- WORK INSTRUCTION: State how many lines of the records below contain the word "target", giving the number and nothing else.

....

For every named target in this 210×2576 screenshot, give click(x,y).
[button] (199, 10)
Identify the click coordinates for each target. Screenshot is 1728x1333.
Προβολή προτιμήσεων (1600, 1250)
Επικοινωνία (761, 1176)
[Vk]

....

- YOUR SOLUTION: 2